What you have to do: Only lines containing "format" belong in the answer, each copied from the entries below.

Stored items
========================
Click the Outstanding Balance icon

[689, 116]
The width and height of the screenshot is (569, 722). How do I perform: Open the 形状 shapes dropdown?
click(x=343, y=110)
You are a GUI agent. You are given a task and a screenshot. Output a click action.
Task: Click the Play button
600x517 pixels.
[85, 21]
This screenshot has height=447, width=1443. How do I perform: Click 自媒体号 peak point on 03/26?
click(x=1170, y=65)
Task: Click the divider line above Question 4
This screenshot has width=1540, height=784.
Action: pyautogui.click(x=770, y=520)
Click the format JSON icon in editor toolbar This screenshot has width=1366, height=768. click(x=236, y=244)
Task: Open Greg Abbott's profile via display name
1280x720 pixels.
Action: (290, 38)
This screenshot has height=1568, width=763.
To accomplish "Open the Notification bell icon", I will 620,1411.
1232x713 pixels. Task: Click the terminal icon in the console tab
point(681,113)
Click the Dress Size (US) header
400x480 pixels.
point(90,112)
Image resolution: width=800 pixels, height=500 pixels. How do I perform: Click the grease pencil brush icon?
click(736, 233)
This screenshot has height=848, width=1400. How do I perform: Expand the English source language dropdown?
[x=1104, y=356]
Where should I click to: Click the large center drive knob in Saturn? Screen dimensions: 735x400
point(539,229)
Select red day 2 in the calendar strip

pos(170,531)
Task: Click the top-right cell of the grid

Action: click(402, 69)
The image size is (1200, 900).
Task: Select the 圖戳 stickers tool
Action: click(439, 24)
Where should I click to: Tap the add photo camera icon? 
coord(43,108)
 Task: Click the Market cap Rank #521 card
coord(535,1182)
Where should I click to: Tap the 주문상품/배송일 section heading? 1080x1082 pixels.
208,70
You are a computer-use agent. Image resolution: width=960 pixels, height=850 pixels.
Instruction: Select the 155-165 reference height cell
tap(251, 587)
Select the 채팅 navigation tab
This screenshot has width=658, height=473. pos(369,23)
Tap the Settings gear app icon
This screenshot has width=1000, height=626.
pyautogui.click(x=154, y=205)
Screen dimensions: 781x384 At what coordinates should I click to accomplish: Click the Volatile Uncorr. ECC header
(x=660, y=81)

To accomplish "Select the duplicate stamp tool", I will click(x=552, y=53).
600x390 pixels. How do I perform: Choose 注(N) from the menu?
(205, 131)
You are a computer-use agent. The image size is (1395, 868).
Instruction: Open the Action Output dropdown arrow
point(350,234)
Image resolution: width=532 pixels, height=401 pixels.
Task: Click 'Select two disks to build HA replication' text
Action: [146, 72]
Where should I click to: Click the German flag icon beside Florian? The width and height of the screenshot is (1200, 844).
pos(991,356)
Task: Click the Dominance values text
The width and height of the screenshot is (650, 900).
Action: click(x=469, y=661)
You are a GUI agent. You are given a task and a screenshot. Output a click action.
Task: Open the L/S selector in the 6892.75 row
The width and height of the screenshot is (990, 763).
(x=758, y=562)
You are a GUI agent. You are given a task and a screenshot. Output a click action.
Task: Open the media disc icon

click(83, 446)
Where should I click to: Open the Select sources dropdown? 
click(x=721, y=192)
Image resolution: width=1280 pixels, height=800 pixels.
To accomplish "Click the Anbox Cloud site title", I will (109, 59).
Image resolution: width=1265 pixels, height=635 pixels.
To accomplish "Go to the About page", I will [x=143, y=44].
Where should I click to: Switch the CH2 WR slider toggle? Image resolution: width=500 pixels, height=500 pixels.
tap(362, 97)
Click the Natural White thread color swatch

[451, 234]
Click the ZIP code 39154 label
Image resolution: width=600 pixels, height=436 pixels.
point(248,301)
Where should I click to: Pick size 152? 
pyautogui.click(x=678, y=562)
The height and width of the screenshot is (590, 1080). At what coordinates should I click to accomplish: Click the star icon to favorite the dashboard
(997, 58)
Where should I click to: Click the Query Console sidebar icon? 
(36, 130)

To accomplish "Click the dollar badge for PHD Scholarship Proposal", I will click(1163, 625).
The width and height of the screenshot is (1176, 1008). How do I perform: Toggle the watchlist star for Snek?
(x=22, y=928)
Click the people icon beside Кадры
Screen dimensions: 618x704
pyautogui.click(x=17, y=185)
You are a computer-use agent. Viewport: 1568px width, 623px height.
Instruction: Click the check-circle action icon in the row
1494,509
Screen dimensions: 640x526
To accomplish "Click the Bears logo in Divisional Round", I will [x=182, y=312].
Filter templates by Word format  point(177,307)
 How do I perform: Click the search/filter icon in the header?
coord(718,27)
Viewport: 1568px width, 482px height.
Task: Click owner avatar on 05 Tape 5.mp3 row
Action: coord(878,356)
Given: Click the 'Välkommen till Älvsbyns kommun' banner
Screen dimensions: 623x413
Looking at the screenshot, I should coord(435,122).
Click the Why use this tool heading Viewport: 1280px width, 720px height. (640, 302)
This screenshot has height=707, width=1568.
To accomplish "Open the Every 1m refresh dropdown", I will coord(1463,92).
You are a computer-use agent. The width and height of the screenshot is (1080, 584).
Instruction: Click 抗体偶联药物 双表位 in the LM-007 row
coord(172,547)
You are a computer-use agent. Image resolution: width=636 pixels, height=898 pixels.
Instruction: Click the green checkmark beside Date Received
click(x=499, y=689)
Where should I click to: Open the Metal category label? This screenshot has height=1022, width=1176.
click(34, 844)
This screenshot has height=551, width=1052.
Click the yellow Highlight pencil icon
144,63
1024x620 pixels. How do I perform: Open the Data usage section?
========================
Response to the task:
Click the format JSON icon in editor toolbar This screenshot has width=1366, height=768. click(x=236, y=244)
Filter templates by Word format  point(177,307)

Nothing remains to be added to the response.